**Assignment**
Restate word for word the lines of the entries below, starting with the line that holds "Task: Open the left book page image" and ending with the line that holds "Image resolution: width=710", and no others.

**Dataset excerpts**

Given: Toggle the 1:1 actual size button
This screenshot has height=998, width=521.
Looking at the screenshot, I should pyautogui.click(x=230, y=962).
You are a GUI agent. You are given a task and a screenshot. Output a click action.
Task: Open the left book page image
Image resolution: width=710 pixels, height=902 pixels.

...

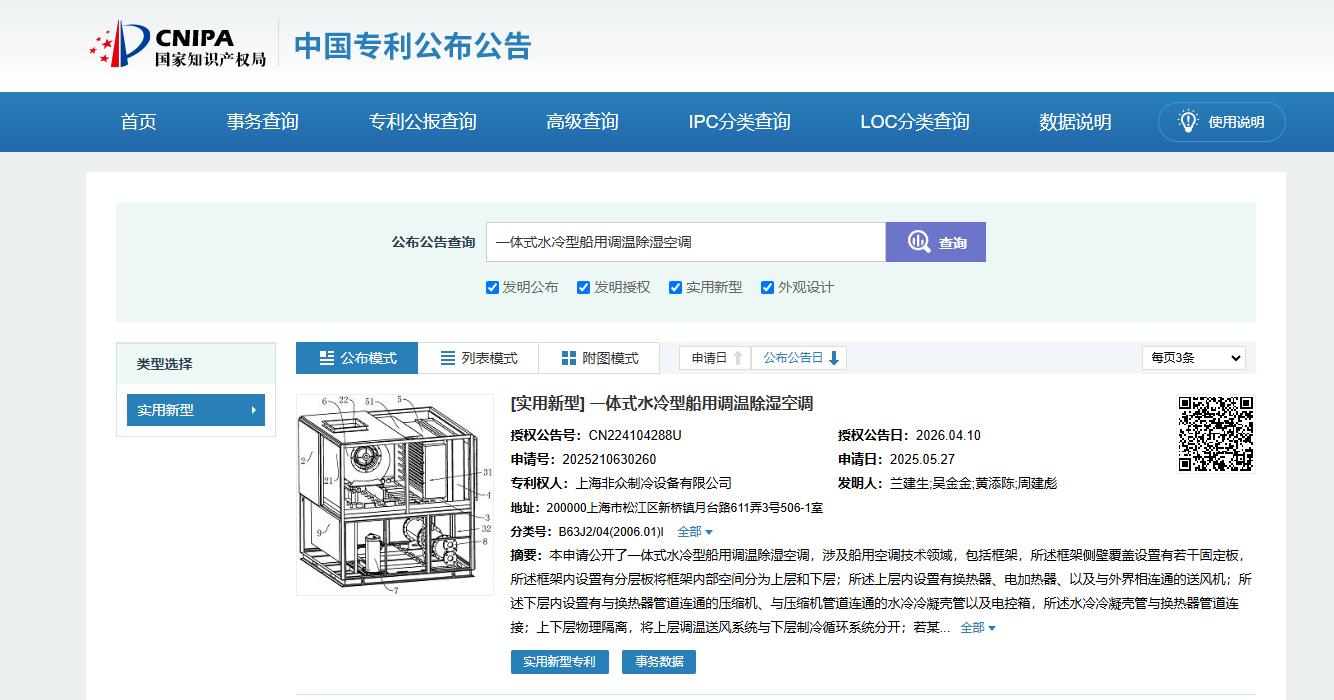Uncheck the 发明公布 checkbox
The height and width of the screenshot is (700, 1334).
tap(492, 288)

...

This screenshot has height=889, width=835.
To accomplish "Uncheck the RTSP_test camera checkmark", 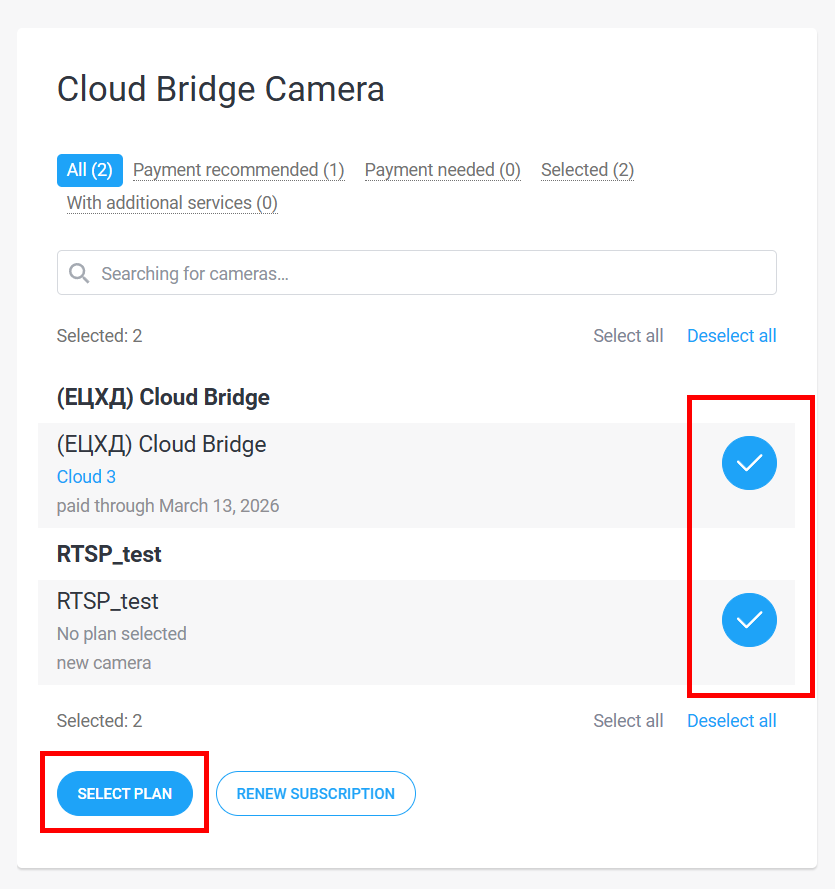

**Answer to this exercise**
Task: Open the left book page image
Image resolution: width=710 pixels, height=902 pixels.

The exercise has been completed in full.